Neutralize before anything else. Stripper residue contaminates stain, prevents finish adhesion, and causes fisheye. For water-based strippers like Citristrip: scrub thoroughly with water and a brush, wipe dry with clean rags. Run a finger along a hidden area. It should feel like bare wood, not slippery.
Allow 24–48 hours to dry completely before staining or finishing.
Sanding as a Strip Method
Start at 60–80 grit for heavy finish buildup on solid wood flat panels. Use a random orbital sander on flat surfaces.
Random orbitals leave circular scratch patterns that show through stain. Always finish with hand-sanding in the grain direction at the final grit (150 or 180) before staining.
Never power-sand veneer. The pencil-mark test tells you how fast you're removing material: draw a light pencil X across the surface, take a few sanding strokes, check how fast it disappears. If it goes in two strokes, you're moving too fast. Hand-sand only on veneer, at 120–150 grit, with light pressure.
Safety
- Gloves: Nitrile, not latex. Solvents penetrate latex in minutes.
- Eye protection: Always with chemical strippers.
- Ventilation: Outdoors is best. Indoors: cross-ventilation with windows on opposite sides of the room.
- Citristrip: No respirator required for occasional well-ventilated use.
- Lacquer thinner: Organic vapor respirator for extended use; highly flammable.
- Spontaneous combustion: Rags soaked in oil-based penetrating finishes (Danish oil, tung oil, linseed oil) generate heat as they cure and can ignite. Spread them flat outdoors to dry completely, or submerge them in water in a metal container before disposal. This causes real house fires every year.
Part 3: Repairing the Wood
Strip first, repair second. Repair materials won't bond over finish residue, and the damage only becomes fully visible after the finish is gone.
Gouges and Dents
Deep gouges: Fill with Elmer's Carpenter's Wood Filler or Minwax Wood Filler. Apply slightly overfilled with a putty knife, let dry 4 hours, sand flush with 120-grit. These fillers take stain reasonably well. Test on scrap from the same piece before committing.
Small dents in solid wood: Try the iron trick first. Wet the dent with a few drops of water. Lay a damp cloth over it. Press a clothes iron on medium heat for 30 seconds. The steam swells the compressed fibers back up. Works on 60–70% of dents, and the wood accepts stain normally.
Small holes and nail holes: Minwax Stainable Wood Putty. Knead it to match the wood color, press in with a finger, wipe flush.
Dark Water Stains
The black marks around old drawer pulls, or along the bottom of a piece that sat on wet floors, are tannin-iron reactions. Tannins in the wood combined with iron (from hardware, water pipes, or wet tools) to form a dark compound. Regular bleach won't touch it.

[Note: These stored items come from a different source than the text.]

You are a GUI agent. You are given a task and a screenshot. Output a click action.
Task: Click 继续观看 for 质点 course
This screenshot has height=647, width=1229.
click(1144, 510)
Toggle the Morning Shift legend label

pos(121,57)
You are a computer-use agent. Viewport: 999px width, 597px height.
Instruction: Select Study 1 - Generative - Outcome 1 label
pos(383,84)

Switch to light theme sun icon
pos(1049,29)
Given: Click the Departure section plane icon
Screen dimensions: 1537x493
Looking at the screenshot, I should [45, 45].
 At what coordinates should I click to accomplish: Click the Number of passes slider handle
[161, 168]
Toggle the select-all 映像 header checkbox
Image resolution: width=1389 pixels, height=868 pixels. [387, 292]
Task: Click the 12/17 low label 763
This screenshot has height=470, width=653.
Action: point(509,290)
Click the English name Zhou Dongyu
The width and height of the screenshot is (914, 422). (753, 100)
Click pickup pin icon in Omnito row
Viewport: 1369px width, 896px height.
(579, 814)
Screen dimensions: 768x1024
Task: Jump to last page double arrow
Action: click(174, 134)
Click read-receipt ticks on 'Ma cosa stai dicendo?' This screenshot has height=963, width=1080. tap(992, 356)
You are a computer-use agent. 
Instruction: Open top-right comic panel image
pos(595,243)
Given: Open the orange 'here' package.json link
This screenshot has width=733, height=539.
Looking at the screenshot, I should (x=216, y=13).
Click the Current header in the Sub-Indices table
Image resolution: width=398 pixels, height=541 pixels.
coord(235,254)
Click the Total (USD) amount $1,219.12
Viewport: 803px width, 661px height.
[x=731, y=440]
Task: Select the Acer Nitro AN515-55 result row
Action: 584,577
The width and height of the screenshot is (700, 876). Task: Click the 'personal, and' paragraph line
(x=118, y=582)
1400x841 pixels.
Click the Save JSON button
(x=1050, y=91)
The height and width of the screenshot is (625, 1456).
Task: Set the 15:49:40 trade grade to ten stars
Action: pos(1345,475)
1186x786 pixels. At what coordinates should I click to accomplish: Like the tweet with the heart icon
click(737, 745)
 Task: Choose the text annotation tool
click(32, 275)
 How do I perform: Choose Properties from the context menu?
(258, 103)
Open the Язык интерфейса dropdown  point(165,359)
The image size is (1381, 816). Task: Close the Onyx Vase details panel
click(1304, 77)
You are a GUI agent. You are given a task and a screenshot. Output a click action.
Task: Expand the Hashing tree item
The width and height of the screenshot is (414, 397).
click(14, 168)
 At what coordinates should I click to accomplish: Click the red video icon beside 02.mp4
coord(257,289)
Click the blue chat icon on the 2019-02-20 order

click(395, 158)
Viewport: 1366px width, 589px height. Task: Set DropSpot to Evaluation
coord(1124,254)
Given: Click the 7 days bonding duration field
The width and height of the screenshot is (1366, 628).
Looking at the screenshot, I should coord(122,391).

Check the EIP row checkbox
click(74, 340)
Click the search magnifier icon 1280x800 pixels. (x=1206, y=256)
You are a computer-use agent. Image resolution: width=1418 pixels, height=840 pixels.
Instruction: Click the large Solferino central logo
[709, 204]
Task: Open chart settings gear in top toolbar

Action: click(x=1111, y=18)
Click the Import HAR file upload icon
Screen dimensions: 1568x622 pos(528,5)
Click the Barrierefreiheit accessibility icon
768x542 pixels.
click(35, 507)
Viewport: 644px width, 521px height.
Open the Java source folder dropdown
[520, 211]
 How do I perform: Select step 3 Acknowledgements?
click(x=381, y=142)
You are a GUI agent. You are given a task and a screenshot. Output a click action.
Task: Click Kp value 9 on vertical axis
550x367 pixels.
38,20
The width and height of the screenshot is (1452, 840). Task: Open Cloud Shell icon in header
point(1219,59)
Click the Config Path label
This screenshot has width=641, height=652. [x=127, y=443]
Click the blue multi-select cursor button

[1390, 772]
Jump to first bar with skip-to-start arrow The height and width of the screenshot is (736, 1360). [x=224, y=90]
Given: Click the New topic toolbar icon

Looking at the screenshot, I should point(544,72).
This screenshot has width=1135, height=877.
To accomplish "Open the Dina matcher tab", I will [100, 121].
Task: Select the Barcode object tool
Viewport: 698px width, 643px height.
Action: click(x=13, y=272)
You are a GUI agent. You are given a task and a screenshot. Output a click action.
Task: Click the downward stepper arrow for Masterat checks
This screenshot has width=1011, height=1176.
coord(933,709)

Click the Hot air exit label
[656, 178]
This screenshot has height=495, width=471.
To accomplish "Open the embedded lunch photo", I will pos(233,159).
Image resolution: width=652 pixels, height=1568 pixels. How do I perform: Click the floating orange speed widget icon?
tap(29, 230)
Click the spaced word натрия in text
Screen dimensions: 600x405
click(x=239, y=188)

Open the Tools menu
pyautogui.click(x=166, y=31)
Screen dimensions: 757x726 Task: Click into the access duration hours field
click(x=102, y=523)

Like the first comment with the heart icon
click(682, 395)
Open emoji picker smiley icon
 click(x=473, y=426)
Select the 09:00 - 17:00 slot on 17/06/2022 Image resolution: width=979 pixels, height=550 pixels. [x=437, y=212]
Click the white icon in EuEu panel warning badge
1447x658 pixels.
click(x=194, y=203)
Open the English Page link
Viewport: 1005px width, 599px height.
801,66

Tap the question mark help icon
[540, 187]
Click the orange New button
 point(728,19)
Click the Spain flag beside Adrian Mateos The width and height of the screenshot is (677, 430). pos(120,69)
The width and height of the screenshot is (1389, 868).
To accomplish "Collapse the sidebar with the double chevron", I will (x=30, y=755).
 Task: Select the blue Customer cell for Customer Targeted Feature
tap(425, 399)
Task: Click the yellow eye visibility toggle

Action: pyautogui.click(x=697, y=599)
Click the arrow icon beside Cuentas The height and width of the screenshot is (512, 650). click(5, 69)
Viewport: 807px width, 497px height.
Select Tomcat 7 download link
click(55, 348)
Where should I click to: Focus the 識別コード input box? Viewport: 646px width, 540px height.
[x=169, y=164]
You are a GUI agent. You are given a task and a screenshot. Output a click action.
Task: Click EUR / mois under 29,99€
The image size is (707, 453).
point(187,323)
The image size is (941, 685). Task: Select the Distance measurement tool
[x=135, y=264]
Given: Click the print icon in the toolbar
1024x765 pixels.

The fix is oxalic acid (wood bleach). Savogran's oxalic acid crystals are available at most hardware stores. Mix 3 tablespoons per quart of warm water. Apply to bare, dry wood with a brush. Let sit 20 minutes. The stain will visibly lighten. Neutralize with a baking soda solution (2 tablespoons per quart of water), rinse, and let dry completely. Repeat for deep stains. Sand lightly after drying to remove crystalline residue.
Veneer Repairs
Small bubbles: Inject Titebond Liquid Hide Glue under the bubble with a syringe. Press flat, cover with wax paper, clamp under a flat board or a stack of heavy books. Leave 24 hours.
Larger separated sections: Lift the veneer at the seam. If the original adhesive was hide glue (common on antiques), a household iron on a damp cloth softens it enough to peel back cleanly. Scrape off old adhesive, apply fresh Titebond Liquid Hide Glue to both surfaces, press flat, clamp.
Missing patches: Source matching veneer from a supplier. Test stain on the patch separately and adjust until the color is close.
Never sand a bubbled area. It cracks. Fix the adhesion problem first.
Structural Repairs
Loose chair joints can open up mid-finish and ruin the work. Re-glue before any surface prep. Inject Titebond III or two-part epoxy into the joint, clamp for 24 hours. For failed dowel joints, drill out the old dowel, glue in a fresh one of the same diameter.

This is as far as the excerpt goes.